Subthalamic nucleus local field potential stability in patients with Parkinson's disease.

Neurobiol Dis

Brain Modulation Business, Neuromodulation Operating Unit, Medtronic PLC, Minneapolis, MN, USA.

Published: September 2024

AI Article Synopsis

  • The study investigates the long-term changes in local field potentials (LFPs) in patients with Parkinson's disease who are undergoing deep brain stimulation (STN-DBS), which has previously been less analyzed over time.
  • A group of 22 patients underwent LFP recordings during three clinic visits without stimulation, revealing an increase in certain oscillatory activities (specifically low-beta, high-beta, and gamma band power) over time, while the primary peak amplitude remained consistent.
  • The findings indicate that LFPs can be reliably measured across multiple clinical encounters, offering valuable information about their evolution in Parkinson's disease patients receiving STN-DBS treatment.*

Article Abstract

Background: Despite the large body of work on local field potentials (LFPs), a measure of oscillatory activity in patients with Parkinson's disease (PD), the longitudinal evolution of LFPs is less explored.
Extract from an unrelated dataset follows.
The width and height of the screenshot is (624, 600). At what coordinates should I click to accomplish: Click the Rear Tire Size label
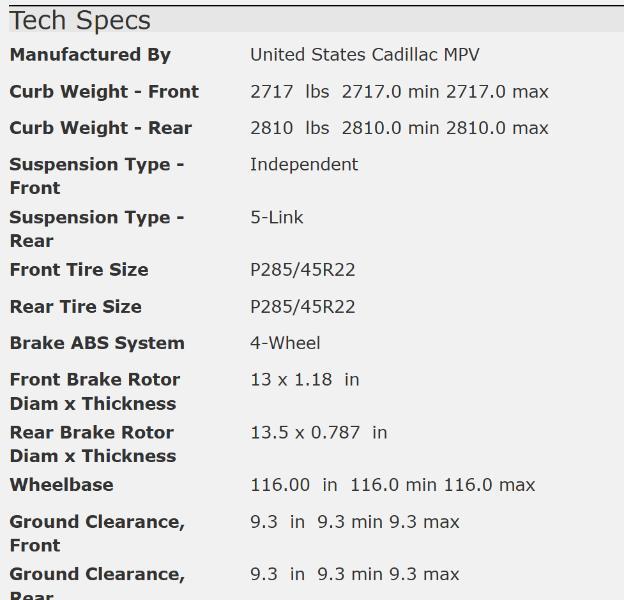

Objective: To determine LFP fluctuations collected in clinical settings in patients with PD and STN deep brain stimulation (DBS).

Methods: Twenty-two STN-DBS patients (age: 67.6 ± 8.3 years; 9 females; disease duration: 10.3 ± 4.5 years) completed bilateral LFP recordings over three visits in the OFF-stimulation setting. Peak and band power measures were calculated from each recording.

Results: After bilateral LFP recordings, at least one peak was detected in 18 (81.8%), 20 (90.9%), and 22 (100%) patients at visit 1, 2, and 3, respectively. No significant differences were seen in primary peak amplitude (F = 2.91, p = 0.060) over time. Amplitude of the second largest peak (F = 5.49, p = 0.006) and low-beta (F = 6.89, p = 0.002), high-beta (F = 13.23, p < 0.001), and gamma (F = 12.71, p < 0.001) band power demonstrated a significant effect of time. Post hoc comparisons determined low-beta power (Visit 1-Visit 2: t = 3.59, p = 0.002; Visit 1-Visit 3: t = 2.61, p = 0.031), high-beta (Visit 1-Visit 2: t = 4.64, p < 0.001; Visit 1-Visit 3: t = 4.23, p < 0.001) and gamma band power (Visit 1-Visit 2: t = 4.65, p < 0.001; Visit 1-Visit 3: t = 4.00, p < 0.001) were significantly increased from visit 1 recordings to both follow-up visits.

Conclusion: Our results provide substantial evidence that LFP can reliably be detected across multiple real-world clinical visits in patients with STN-DBS for PD. Moreover, it provides insights on the evolution of these LFPs.